Jurors in a sex discrimination trial against one of Silicon Valley’s most prestigious venture capital firms will hear a second day of testimony from the woman behind the high-profile gender bias lawsuit.
Plaintiff Ellen Pao will testify Tuesday after appearing calm and composed as she took the witness stand for the first time Monday in the case against Kleiner Perkins Caufield & Byers.
Read: Silicon Valley Gender Bias Suit Puts Spotlight on Industry
In her first day of testimony, Pao testified that a male colleague was “relentless” in his pursuit of her and cut her out of email chains and meetings when she broke off their affair.
The lawsuit has spotlighted gender imbalance at elite Silicon Valley investment companies that are stacked with some of the nation’s most accomplished graduates — multiple-degree holders from schools such as Harvard and Stanford who are competing aggressively to back the next Google or Amazon.
But women are grossly underrepresented in the venture capital and technology sectors.
Pao is seeking $16 million in damages after claiming she was passed over for a promotion because she is a woman and then fired in 2012 after she complained.
Kleiner Perkins has denied wrongdoing and says Pao didn’t get along with her colleagues and performed poorly after she became a junior partner around 2010.
In her testimony, Pao said she was given a poetry book by a senior partner in 2007 that featured drawings of naked women and poems on topics such as the longings of an older man for younger women.
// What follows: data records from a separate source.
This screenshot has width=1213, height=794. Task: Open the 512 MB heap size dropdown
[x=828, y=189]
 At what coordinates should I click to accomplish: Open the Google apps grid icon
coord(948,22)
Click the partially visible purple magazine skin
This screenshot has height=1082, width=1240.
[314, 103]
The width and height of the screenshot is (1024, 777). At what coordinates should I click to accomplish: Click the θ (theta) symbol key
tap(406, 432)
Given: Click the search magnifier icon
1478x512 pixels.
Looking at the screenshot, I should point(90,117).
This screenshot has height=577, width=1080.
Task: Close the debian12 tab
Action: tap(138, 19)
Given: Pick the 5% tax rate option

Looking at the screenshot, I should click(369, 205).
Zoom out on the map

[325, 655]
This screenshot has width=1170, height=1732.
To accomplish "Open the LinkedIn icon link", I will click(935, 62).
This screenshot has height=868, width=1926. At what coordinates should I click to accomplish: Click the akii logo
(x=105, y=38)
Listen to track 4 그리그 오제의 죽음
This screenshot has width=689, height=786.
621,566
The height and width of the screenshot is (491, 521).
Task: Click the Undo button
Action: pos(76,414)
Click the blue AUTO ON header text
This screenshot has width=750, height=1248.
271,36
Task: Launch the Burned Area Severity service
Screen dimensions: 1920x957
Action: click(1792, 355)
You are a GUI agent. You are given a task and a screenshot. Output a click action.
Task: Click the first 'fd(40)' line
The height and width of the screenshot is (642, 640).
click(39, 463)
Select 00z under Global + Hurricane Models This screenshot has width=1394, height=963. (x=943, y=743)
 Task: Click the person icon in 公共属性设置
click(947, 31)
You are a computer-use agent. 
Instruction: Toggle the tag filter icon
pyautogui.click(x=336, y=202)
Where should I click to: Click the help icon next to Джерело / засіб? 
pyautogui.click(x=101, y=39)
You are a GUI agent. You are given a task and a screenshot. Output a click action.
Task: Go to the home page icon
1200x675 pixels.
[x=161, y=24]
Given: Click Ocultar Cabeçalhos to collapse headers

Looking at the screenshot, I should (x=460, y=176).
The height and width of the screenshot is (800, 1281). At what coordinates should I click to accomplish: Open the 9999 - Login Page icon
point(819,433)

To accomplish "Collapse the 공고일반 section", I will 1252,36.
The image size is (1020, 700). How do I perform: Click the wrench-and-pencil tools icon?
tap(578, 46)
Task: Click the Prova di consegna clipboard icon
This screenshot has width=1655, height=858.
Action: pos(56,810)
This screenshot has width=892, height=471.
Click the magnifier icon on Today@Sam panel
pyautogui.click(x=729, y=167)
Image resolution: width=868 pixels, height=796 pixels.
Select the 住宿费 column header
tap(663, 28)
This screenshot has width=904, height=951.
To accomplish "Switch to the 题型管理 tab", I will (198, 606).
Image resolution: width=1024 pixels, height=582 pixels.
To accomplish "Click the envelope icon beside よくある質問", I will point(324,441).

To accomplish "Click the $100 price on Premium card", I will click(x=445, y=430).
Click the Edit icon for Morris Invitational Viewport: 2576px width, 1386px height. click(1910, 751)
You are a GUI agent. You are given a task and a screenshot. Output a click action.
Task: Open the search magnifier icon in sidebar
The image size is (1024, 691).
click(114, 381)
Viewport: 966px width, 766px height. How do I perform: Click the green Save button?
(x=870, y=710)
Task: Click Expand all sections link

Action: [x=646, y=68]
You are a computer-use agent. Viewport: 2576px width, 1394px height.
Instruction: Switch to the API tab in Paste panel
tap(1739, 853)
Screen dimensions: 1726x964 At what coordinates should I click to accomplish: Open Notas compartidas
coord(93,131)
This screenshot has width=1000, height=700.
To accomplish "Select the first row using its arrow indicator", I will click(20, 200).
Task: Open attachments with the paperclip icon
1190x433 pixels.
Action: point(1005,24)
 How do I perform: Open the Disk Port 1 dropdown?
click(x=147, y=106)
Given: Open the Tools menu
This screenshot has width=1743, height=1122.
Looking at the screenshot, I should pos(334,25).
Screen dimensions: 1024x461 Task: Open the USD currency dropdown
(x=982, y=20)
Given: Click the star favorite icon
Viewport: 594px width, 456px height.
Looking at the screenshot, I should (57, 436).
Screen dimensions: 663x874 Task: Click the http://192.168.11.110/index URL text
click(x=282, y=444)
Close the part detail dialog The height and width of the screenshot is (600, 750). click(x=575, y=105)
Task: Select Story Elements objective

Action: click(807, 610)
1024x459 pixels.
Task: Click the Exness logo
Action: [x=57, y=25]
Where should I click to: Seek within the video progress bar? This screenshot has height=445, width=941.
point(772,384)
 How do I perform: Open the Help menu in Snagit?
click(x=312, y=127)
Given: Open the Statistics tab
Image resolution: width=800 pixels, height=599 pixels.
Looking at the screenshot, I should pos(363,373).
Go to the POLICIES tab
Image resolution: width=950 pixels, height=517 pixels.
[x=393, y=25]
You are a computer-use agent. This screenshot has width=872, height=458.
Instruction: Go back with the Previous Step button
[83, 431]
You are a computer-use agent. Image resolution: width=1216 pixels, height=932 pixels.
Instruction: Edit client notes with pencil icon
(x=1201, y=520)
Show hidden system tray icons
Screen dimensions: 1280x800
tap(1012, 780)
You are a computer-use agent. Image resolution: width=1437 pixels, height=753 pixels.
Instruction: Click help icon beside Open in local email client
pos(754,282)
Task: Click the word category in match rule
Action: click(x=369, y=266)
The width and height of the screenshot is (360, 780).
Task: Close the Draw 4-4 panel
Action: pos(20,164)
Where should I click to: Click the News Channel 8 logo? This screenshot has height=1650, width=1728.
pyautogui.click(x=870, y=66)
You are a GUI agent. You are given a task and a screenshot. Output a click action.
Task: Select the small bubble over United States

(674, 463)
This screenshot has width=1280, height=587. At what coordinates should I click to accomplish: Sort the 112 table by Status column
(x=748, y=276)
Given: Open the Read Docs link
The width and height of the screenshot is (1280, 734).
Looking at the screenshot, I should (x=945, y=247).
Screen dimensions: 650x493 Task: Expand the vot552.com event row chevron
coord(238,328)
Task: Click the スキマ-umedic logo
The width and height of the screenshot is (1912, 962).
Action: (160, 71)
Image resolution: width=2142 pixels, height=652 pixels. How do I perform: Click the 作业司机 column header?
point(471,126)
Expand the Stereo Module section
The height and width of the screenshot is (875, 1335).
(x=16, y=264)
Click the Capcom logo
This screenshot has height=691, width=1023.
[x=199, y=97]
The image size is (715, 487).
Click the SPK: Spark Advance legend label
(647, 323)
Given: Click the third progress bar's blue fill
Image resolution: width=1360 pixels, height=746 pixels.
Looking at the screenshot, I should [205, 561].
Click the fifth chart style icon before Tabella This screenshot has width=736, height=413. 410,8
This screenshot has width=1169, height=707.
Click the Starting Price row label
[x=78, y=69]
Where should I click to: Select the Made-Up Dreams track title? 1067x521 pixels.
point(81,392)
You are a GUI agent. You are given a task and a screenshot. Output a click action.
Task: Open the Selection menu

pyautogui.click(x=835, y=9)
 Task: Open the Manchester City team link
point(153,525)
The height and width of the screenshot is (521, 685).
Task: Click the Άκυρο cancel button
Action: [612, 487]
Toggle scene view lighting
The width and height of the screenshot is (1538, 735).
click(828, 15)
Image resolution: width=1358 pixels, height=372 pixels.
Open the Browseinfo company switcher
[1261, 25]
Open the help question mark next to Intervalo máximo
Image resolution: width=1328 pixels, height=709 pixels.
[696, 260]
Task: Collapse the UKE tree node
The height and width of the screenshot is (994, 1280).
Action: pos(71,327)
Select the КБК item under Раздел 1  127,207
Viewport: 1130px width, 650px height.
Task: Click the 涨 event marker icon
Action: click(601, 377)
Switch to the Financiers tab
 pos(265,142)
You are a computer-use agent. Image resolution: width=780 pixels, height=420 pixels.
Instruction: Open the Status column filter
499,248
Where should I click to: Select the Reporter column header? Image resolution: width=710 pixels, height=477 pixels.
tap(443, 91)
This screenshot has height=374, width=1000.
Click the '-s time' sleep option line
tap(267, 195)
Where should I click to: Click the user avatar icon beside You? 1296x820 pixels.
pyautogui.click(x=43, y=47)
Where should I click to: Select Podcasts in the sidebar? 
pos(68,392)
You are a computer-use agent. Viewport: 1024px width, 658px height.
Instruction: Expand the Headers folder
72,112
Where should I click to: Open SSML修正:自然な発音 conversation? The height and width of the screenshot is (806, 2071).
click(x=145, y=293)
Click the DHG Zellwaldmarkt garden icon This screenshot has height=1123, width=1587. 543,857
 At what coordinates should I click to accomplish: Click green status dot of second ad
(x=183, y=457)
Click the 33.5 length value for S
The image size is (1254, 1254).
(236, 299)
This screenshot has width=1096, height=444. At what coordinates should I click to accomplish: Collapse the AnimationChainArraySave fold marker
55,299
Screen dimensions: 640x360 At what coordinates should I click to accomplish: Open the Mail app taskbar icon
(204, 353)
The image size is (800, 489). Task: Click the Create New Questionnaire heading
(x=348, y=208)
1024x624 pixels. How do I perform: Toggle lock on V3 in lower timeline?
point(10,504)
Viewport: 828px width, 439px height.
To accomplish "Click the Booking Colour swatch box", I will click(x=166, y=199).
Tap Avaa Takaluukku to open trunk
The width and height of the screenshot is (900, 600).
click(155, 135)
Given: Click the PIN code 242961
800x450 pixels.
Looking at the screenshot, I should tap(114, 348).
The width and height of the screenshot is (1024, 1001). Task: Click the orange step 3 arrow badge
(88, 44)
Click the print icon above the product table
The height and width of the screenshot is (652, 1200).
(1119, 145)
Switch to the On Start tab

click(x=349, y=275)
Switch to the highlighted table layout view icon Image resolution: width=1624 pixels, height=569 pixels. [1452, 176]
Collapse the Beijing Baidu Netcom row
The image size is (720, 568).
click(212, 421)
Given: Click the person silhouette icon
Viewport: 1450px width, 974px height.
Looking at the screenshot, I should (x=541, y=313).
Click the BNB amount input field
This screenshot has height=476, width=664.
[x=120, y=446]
The partner also invited her to dinner one weekend while noting his wife would be out of town, she said.
“I thought it was strange, and it made me uncomfortable,” she said.
Pao acknowledged having the affair with a male colleague, but said she broke it off when she learned he had lied that his wife had left him.
She said the colleague later retaliated by shutting her out of emails and meetings.
“He was relentless and eventually told me that his wife had left him,” Pao told jurors, explaining why she got into the relationship with him.
When she raised the retaliation issue with management, a senior partner explained how he had met his wife at another company while he was married, and perhaps Pao could have the same outcome with her colleague, she testified.
She said she repeatedly complained that the colleague was retaliating against her, but “Kleiner Perkins continued to do nothing.”
Pao said it was humiliating not to be invited to an all-male dinner at Vice President Al Gore’s apartment and have to explain to executives she ran into that she wouldn’t be attending. Pao lived in the same building as Gore.
In another example of bias, she said she felt “very uncomfortable” about a conversation men were having about pornography aboard a private plane. The men were not Kleiner employees, but had been invited by a senior Kleiner manager, who Pao’s attorneys say was present but did nothing to stop the conversation.
Kleiner Perkins’ attorneys have tried to portray Pao as a chronic complainer who demanded credit for work done by a team, clashed with her colleagues, and twisted facts and circumstances.
Her attorneys tried Monday to dispute that portrayal and establish their client’s credibility and likeability with the jury.
During her testimony, Pao said she had a disagreement with a female colleague, but they improved their communication after spending more time together outside the office, as Kleiner Perkins management had suggested.
Steve Hirschfeld, an investigator hired by the firm to look into Pao’s bias complaint, testified Monday that she told him that her relationship with the male colleague was not consensual — a contention Hirschfeld did not find truthful.